Google Deepmind has introduced CodeMender, an AI agent that detects, fixes, and helps prevent software security vulnerabilities. It scans source code, identifies flaws, and can apply security patches automatically, having already contributed over 70 verified fixes to open-source projects.
Deeper minds than mine would know what these stuff is all about:
CodeMender has resolved complex issues like heap buffer overflows in XML handling and memory errors in C-based code. Deepmind is also testing compiler-level protections such as -fbounds-safety annotations in the libwebp library to prevent exploits like CVE-2023-4863.
When it can take mathematically savvy researchers years to discover flaws in encryption alogorithms, I have a jaundiced view of Google employees evaluating AI’s output in a timely fashion.
And when corporate management decrees something, workers must follow. What normal humans consider a flaw, management considers a profit center.
From my perspective, there is nothing wrong that Google implemented an AI agent upon their Gemini Deep Think AI and it’s for this specific use case to identify software vulnerabilities.
Up so far, it’s still in development and I don’t really think Google would publish a final release that could be leveraged by third parties to identify software vulnerabilities with malicious intends, without sharing potential findings and such.

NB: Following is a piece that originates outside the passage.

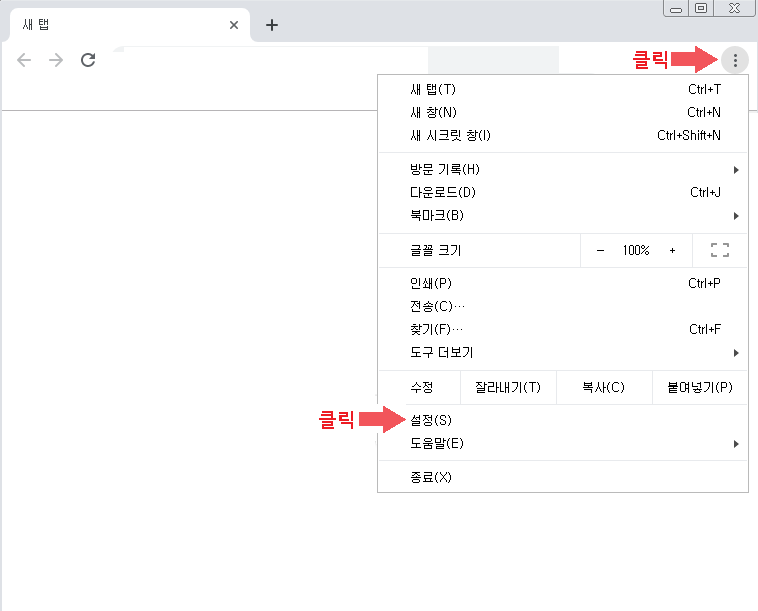Increase zoom with plus button
758x611 pixels.
click(x=672, y=251)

Anyway, what I’m a bit tired of is this “personification” of the term AI. It’s still an technology and even if it’s feasible to orchestrate AI agents (better said : premeditated, semi-autonomous workflows) there is no consciousness or awareness within a multi billion parameter model. Without an task or clear instruction, without an input, there won’t be any tokens generated.
This isn’t uncommon for the FAANG companies from what I’ve been told. So much code is being written and their internal red teams often have to check the same things over and over, so utilizing an AI just adds a slight improvement on the grep they were utilizing before.
Basing this on what I was told by multiple silicon valley red teams over drinks at blackhat last year. I assume Google had something similar before this, and there are commercial options available, but mileage may vary in your implementation.
“Up so far, it’s still in development and I don’t really think Google would publish a final release that could be leveraged by third parties to identify software vulnerabilities with malicious intends, without sharing potential findings and such and making sure it was sentient.”
… and making sure it was sentinent won’t be sentient at all.
A code analysis tool that would get a panic attack due to an potential zero day exploit would definitely be of no use, if it fails to report such vulnerabilities.
Sure, there has been at least one google engineer that claimed that the google LaMDA systems developed some sentient. But as a result of this controversial claim, they put him an administrative leave, even before an interview with him has been published. And they fired him shortly after that.
LLMs are definitely capable to generate human-like conversations. But emotions or self-awareness ? That are merely projections from persons which spend way too much time with their favorite LLM, at least from my point of view.
How would one determine if ai has emotions? To me, ai having emotions, is synonymous to a fish feeling pain when it is hooked. One will never really know.
I saw his interviews, and read all the transcripts of one-on-one conversations with lamda he was able to smuggle out of the google.
I was always fascinated at him being deeply troubled by this. And I always thought he was holding out on the info. The transcripts to me read like a program getting smarter but still reaching for real answers. It did have self-awareness but it was a construct, programmed self-awareness to me “I hope can do some good in this world”-type stuff). I just can’t tell–through is interviews and smuggled transcripts–exactly what disturbed him the most.
PS was having fun but I also align with your projections theory.
Is “real” the right word. I think real for man, and real for ai are two completely different things. I think ai made in mans image, (speaking physical, and mind wise,) is the wrong approach. Wouldn t real for ai be running thru the code without any errors? Whether the result be a true of false, the result would be the “real” to ai. That s my take anyway.